--- INPUT DATA Enclosed Below ---

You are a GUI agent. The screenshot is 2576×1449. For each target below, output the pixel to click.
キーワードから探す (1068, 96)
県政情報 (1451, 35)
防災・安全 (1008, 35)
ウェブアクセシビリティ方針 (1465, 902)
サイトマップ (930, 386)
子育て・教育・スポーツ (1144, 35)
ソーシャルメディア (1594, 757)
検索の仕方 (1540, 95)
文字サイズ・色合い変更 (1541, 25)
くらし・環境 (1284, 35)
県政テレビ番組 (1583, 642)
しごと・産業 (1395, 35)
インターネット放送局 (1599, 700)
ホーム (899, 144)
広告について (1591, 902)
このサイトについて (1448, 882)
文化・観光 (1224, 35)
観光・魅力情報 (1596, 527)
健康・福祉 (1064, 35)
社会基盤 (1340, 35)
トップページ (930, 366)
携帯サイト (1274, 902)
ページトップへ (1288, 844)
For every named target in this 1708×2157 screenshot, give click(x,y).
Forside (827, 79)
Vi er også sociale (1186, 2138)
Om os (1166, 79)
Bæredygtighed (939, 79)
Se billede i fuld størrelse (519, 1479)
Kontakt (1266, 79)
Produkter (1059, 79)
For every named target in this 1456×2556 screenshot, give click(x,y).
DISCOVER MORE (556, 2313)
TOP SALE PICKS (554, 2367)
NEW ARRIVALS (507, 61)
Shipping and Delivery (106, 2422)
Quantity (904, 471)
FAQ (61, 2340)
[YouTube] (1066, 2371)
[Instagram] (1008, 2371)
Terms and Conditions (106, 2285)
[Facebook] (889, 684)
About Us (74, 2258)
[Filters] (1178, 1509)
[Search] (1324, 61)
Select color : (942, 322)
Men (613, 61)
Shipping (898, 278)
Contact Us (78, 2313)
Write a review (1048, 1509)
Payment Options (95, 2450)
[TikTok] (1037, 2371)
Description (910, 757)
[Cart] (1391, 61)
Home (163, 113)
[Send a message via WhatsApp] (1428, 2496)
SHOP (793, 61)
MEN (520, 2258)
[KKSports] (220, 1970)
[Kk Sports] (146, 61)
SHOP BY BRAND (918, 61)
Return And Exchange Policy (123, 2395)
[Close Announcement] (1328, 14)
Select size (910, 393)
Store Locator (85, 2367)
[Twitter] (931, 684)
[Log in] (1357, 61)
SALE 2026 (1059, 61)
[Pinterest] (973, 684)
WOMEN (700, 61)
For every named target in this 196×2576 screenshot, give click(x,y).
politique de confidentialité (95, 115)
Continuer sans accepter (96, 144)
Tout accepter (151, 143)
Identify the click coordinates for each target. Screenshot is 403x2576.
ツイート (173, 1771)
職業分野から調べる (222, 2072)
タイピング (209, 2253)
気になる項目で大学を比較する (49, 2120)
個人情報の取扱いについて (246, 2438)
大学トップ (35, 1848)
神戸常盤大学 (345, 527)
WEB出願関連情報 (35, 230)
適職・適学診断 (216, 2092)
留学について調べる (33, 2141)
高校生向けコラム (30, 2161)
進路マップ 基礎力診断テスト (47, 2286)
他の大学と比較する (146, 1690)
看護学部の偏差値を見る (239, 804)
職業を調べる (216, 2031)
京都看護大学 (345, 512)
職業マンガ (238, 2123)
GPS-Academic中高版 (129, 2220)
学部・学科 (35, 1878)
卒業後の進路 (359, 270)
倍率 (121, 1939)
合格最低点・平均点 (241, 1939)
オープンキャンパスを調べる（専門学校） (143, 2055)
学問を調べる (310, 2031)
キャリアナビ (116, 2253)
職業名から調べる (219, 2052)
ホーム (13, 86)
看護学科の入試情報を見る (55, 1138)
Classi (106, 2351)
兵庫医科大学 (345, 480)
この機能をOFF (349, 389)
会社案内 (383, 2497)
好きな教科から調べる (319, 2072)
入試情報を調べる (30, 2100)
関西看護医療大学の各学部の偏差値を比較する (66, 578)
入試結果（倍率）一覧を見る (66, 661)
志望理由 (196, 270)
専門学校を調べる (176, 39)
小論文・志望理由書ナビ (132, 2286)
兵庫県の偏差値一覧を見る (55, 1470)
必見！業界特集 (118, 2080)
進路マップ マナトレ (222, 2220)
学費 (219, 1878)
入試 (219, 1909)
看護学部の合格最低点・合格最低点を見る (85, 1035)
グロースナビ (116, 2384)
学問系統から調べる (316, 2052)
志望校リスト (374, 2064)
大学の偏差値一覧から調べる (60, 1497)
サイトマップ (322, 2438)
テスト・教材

--- End of Enclosed INPUT DATA ---

WHAT IS NEEDED
Your task is to quote, without any alteration, the lines running from the top of the records to the line that holds "For every named target in this 196×2576", both included.

OUTPUT
You are a GUI agent. The screenshot is 2576×1449. For each target below, output the pixel to click.
キーワードから探す (1068, 96)
県政情報 (1451, 35)
防災・安全 (1008, 35)
ウェブアクセシビリティ方針 (1465, 902)
サイトマップ (930, 386)
子育て・教育・スポーツ (1144, 35)
ソーシャルメディア (1594, 757)
検索の仕方 (1540, 95)
文字サイズ・色合い変更 (1541, 25)
くらし・環境 (1284, 35)
県政テレビ番組 (1583, 642)
しごと・産業 (1395, 35)
インターネット放送局 (1599, 700)
ホーム (899, 144)
広告について (1591, 902)
このサイトについて (1448, 882)
文化・観光 (1224, 35)
観光・魅力情報 (1596, 527)
健康・福祉 (1064, 35)
社会基盤 (1340, 35)
トップページ (930, 366)
携帯サイト (1274, 902)
ページトップへ (1288, 844)
For every named target in this 1708×2157 screenshot, give click(x,y).
Forside (827, 79)
Vi er også sociale (1186, 2138)
Om os (1166, 79)
Bæredygtighed (939, 79)
Se billede i fuld størrelse (519, 1479)
Kontakt (1266, 79)
Produkter (1059, 79)
For every named target in this 1456×2556 screenshot, give click(x,y).
DISCOVER MORE (556, 2313)
TOP SALE PICKS (554, 2367)
NEW ARRIVALS (507, 61)
Shipping and Delivery (106, 2422)
Quantity (904, 471)
FAQ (61, 2340)
[YouTube] (1066, 2371)
[Instagram] (1008, 2371)
Terms and Conditions (106, 2285)
[Facebook] (889, 684)
About Us (74, 2258)
[Filters] (1178, 1509)
[Search] (1324, 61)
Select color : (942, 322)
Men (613, 61)
Shipping (898, 278)
Contact Us (78, 2313)
Write a review (1048, 1509)
Payment Options (95, 2450)
[TikTok] (1037, 2371)
Description (910, 757)
[Cart] (1391, 61)
Home (163, 113)
[Send a message via WhatsApp] (1428, 2496)
SHOP (793, 61)
MEN (520, 2258)
[KKSports] (220, 1970)
[Kk Sports] (146, 61)
SHOP BY BRAND (918, 61)
Return And Exchange Policy (123, 2395)
[Close Announcement] (1328, 14)
Select size (910, 393)
Store Locator (85, 2367)
[Twitter] (931, 684)
[Log in] (1357, 61)
SALE 2026 (1059, 61)
[Pinterest] (973, 684)
WOMEN (700, 61)
For every named target in this 196×2576 screenshot, give click(x,y).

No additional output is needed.